== GIVEN INSTRUCTION ==
Pull out every line of the items below that contains the word "Select", treating uppercase and lowercase as different.

Entries on where items appear:

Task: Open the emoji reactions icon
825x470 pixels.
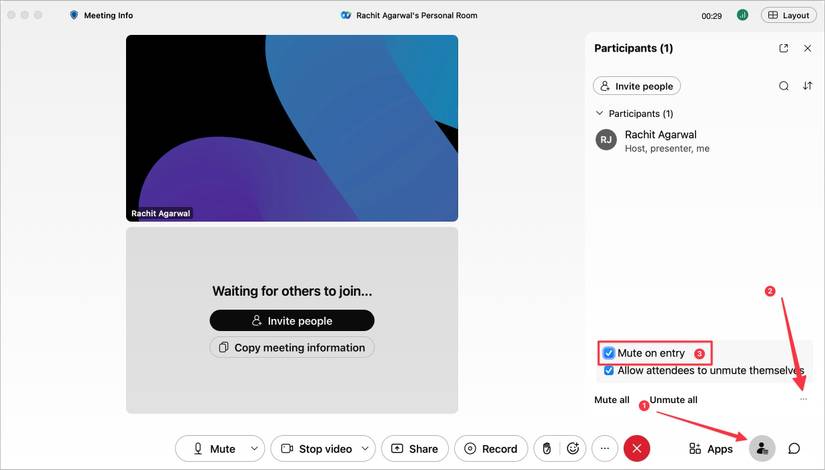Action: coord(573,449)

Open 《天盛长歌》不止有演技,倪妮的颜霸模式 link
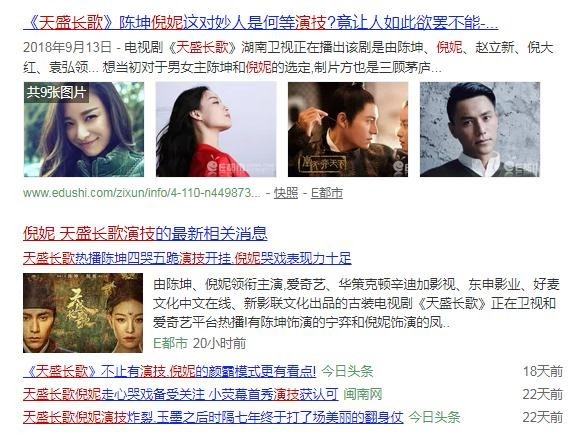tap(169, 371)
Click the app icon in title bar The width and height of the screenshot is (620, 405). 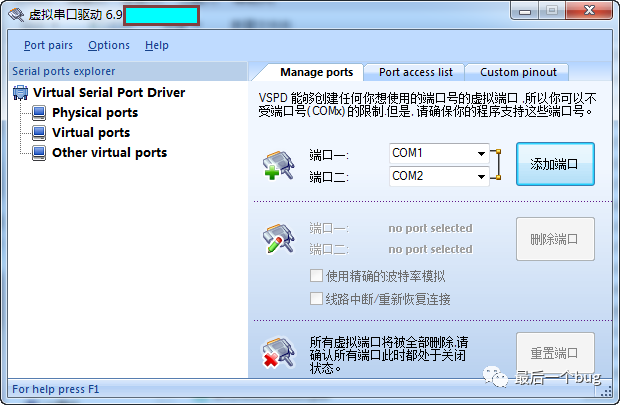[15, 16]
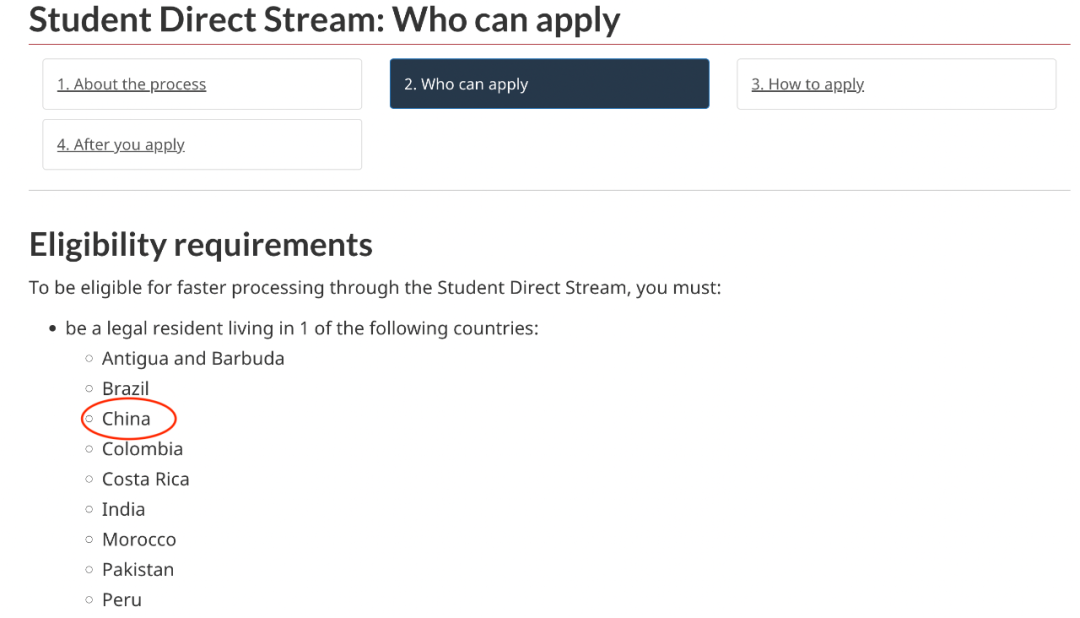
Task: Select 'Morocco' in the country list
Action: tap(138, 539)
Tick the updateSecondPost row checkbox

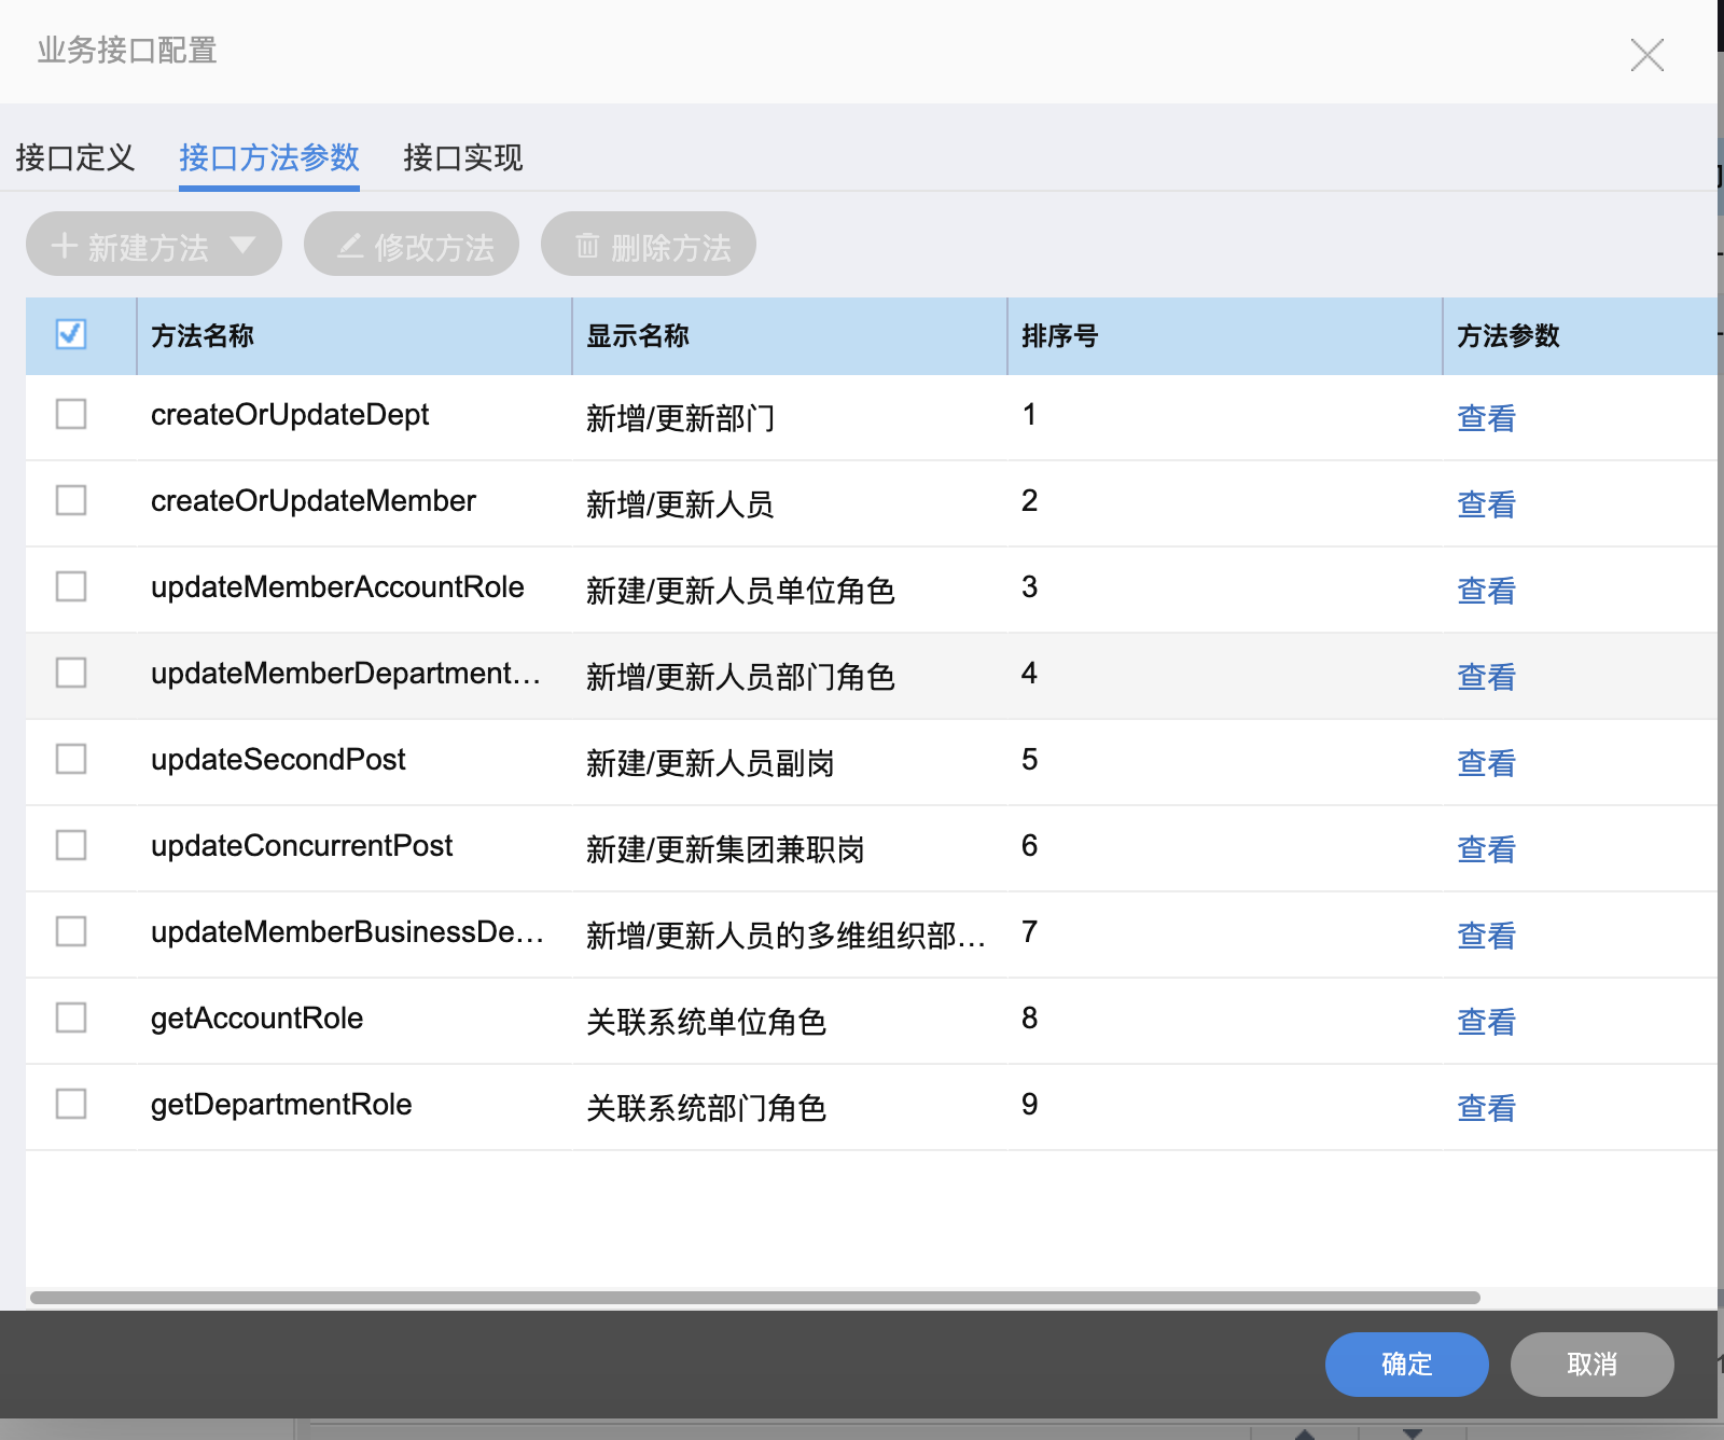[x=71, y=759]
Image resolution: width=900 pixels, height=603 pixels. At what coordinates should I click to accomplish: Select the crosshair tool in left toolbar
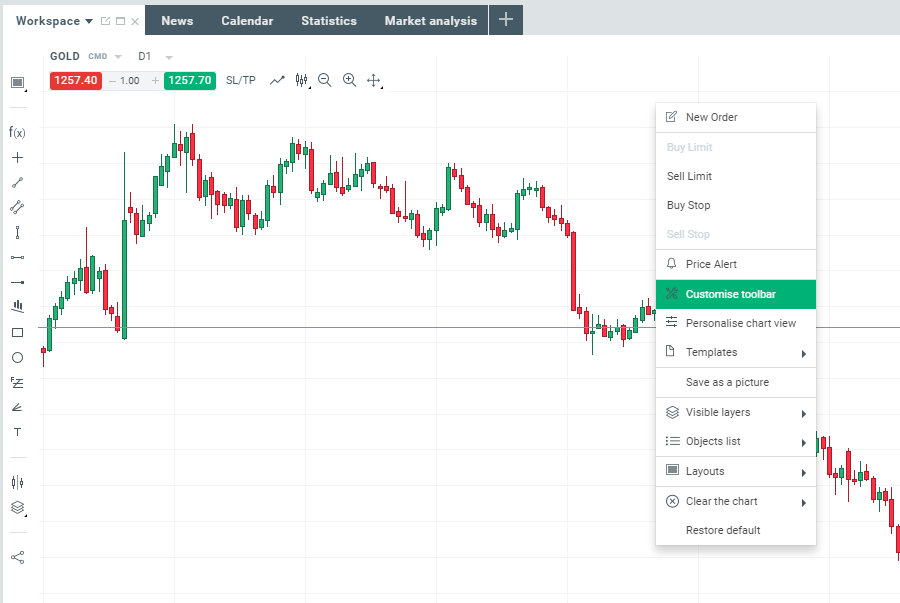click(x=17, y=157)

== OUTPUT BELOW ==
Task: Select 'Morocco' in the country list
Image resolution: width=900 pixels, height=603 pixels. At what coordinates should I click to accomplish: Select the crosshair tool in left toolbar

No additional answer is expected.